Ahead of the looming July 31 deadline to pass a new bill (or extend the current law), the Senate Environment and Public Works Committee in late June introduced and marked up a full six-year transportation bill. While we think it’s a good starting point, there are some promising amendments that could improve the bill dramatically as it goes forward in the Senate.

Mayors and other local elected leaders are the ones who face the music from citizens when bridges need repair, when mounting congestion makes commutes unpredictable, and when families can’t safely walk their kids to school — yet those same leaders are too often left out of the discussions over what gets built and where.

Giving local communities of all sizes the resources they need to realize their ambitious plans to stay economically competitive should be a primary goal of this bill, and several Senators have prepared several amendments to help change that.

Several of these were discussed or offered and withdrawn during the markup, and will hopefully be debated on the floor of the Senate.

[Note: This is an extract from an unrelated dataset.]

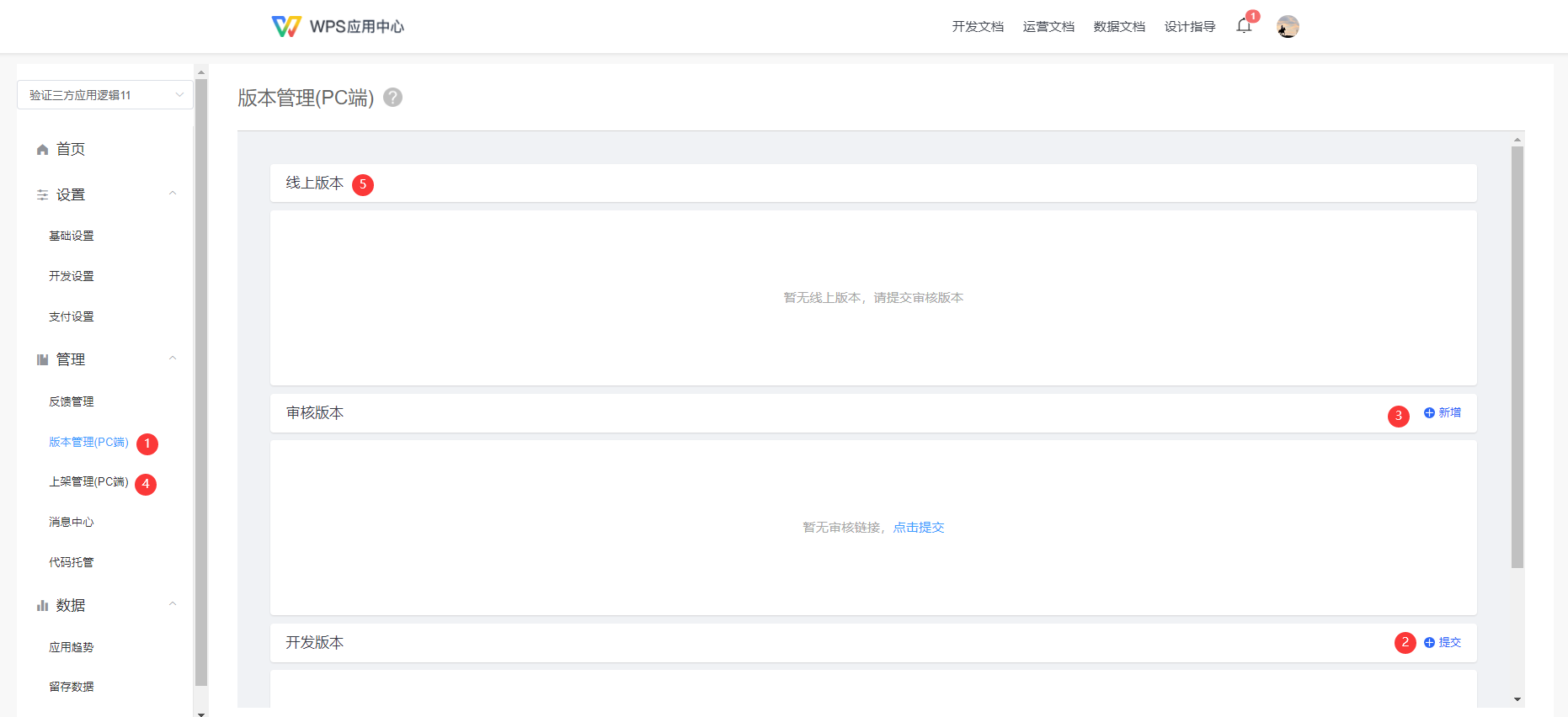Open the notification bell icon
Viewport: 1568px width, 717px height.
[x=1243, y=26]
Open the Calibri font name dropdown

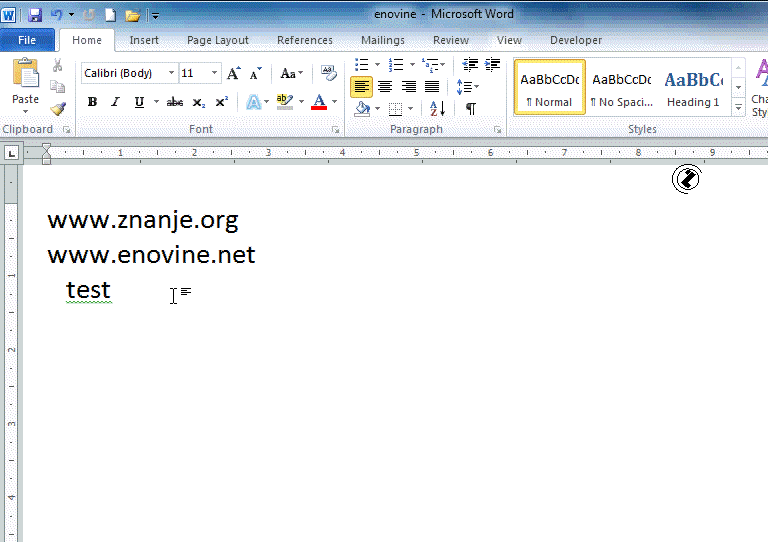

First, Senators Wicker (R-MS) and Booker (D-NJ) are offering their Innovation in Surface Transportation Act as an amendment, to create a competitive grant program in each state to give local communities more access to federal funds — but only for the smartest, most innovative projects judged on their merits. A second amendment from Senators Booker and Wicker would increase the amount of flexible transportation dollars directly provided to local communities by ten percent of the program’s share.

Lastly, an amendment from Senator Cardin (D-MD) would increase funding for the program that cities, towns and regions use to invest in projects to make biking and walking safer — restoring the Transportation Alternatives Program to its previous funding level before being slashed in the last reauthorization in 2012.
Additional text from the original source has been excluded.